Is this related to the node failing and rejoining the cluster? Is there anyway we can mitigate this issue in the future or is restarting sync gateway after all nodes in the cluster are in the Ready state the only way to fix it?

#2

@alexegli,

You need a minunum of a three node CB cluster for autofail over to be used.

Also make user your CB bucket has index replica checked(below image is NOT CHECKED).

Try your testing with three nodes.

#3

I didn’t failover the node because I was worried about data loss (a big red warning popped up when I clicked on Failover) and because I knew the node would be back up in a few minutes.
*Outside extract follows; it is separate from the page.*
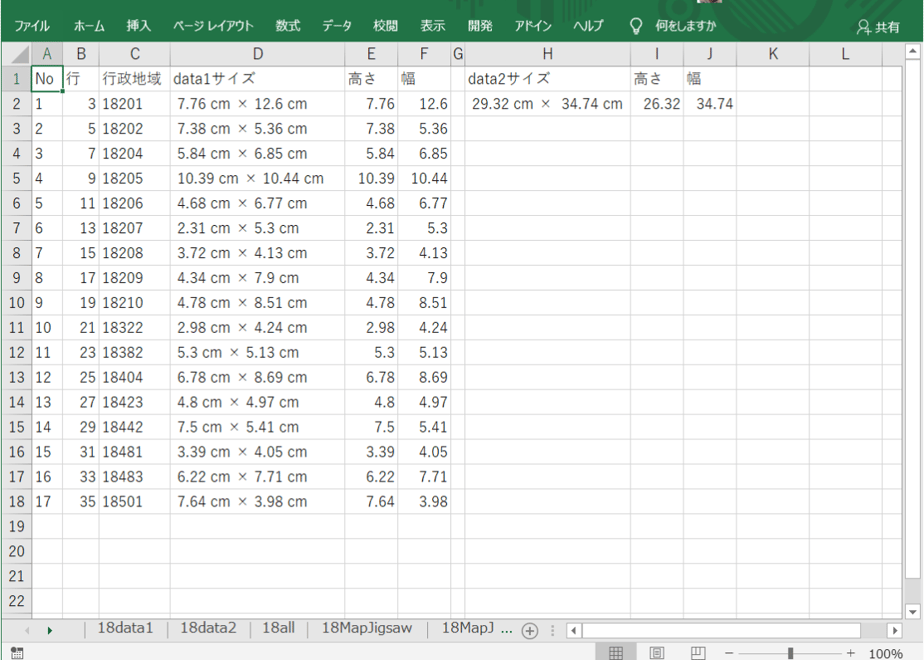Image resolution: width=924 pixels, height=660 pixels.
Task: Click zoom in plus button
Action: tap(850, 653)
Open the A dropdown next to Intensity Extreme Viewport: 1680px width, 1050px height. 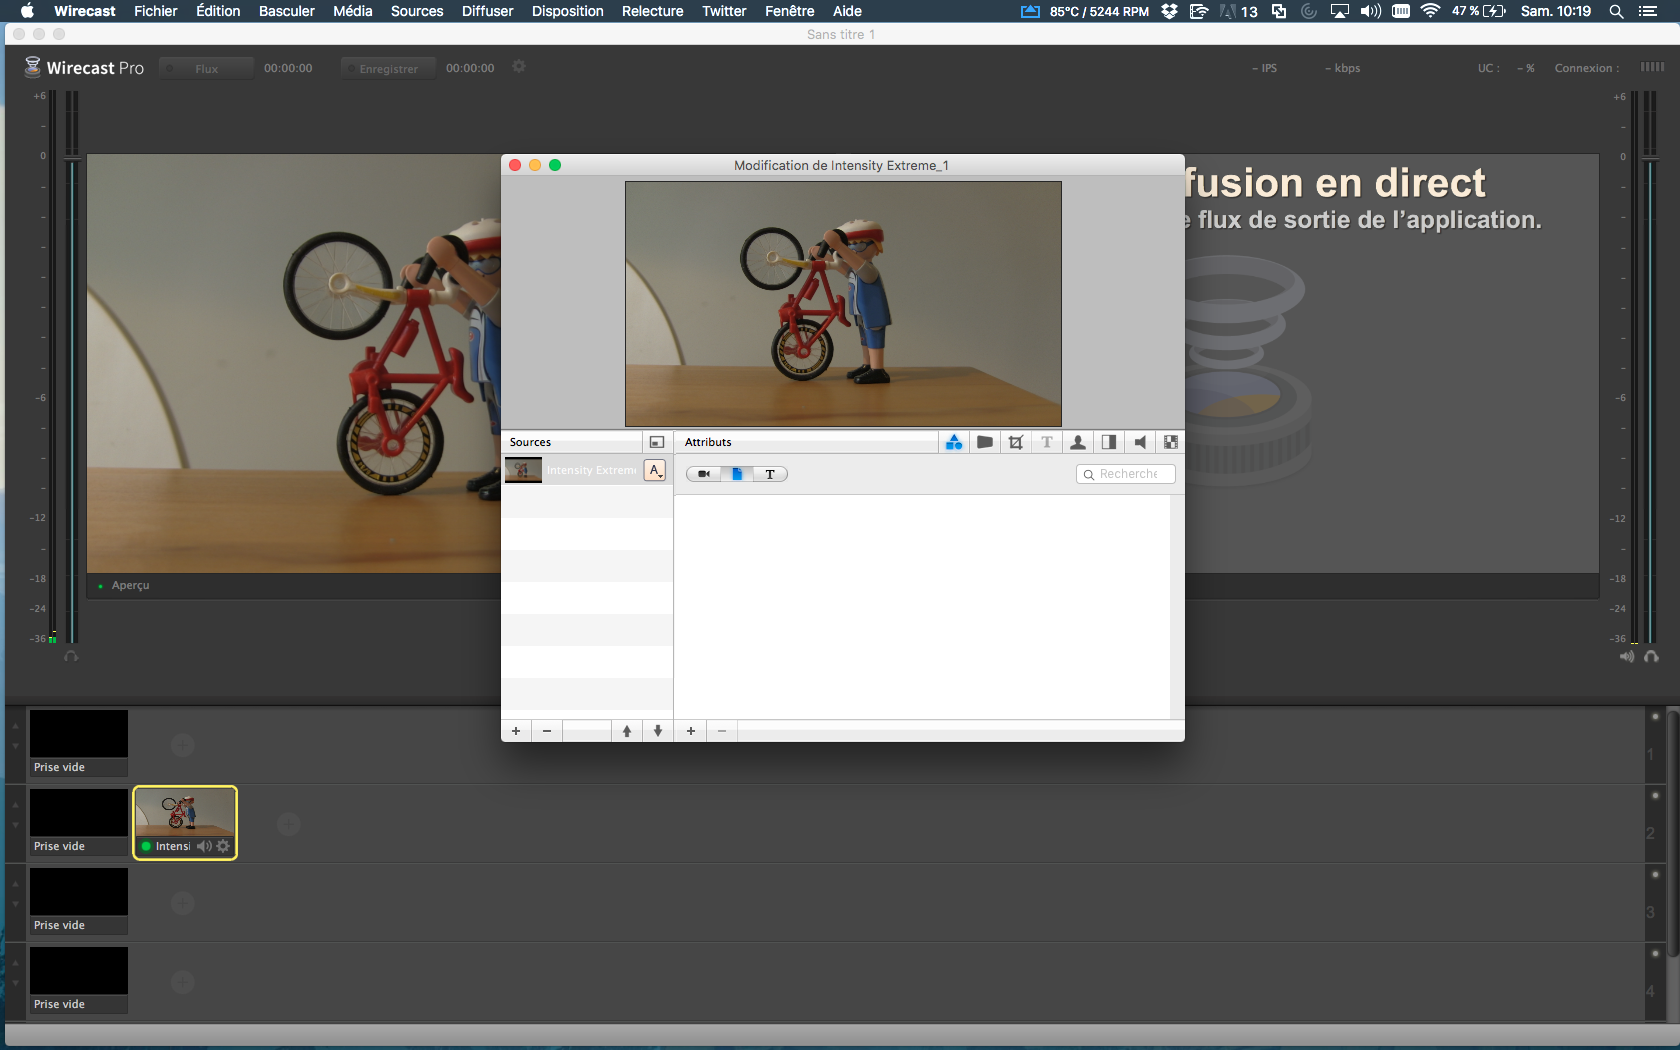coord(655,470)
My question is about sync gateway though. Why did sync gateway fail to handle a node failing and then coming back online and is there anything I can do to prevent that issue from happening again?

#4

@alexegli,

The long failure time (25 minutes) is what got you. I happened to me. I set autofailover to 30 seconds on CB server and pulled the network cable from one of the nodes. SG gave me not available for 30 seconds, but as soon as auto failover happened SG was up and running serving _changes feed.
Below image is the mini datacenter I used to test.

#5

That is an awesome diagram! Nice setup. So the issue was that I didn’t do failover and that sync gateway handles an actual failover better than a node failure and recovery. I guess in the future I will just restart it manually after the node comes back up.

#6

With only 2 nodes and if one fails. It mean a bunch of things.
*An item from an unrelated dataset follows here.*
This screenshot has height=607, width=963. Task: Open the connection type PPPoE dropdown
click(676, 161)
  1. your lost 50% of you DB capacity :frowning:
  2. Auto failover will not work with only two nodes.

Sync Gateway recovery.
Sync gateway is just an APP like any other. So asking it to recovery from a huge pause or outage of about 30min is never a good idea. We are talking about a Major outage. CB has XDCR so you should fail over to another data center with SG & CB already to go just in case autofailover does not happen for some odd reason or you want to keep to a very tight SLA.

#7

Thanks. Fortunately our SLA is not that tight and sync gateway did recover fine once I restarted it. If we have greater restrictions in the future I will look into increasing the number of nodes.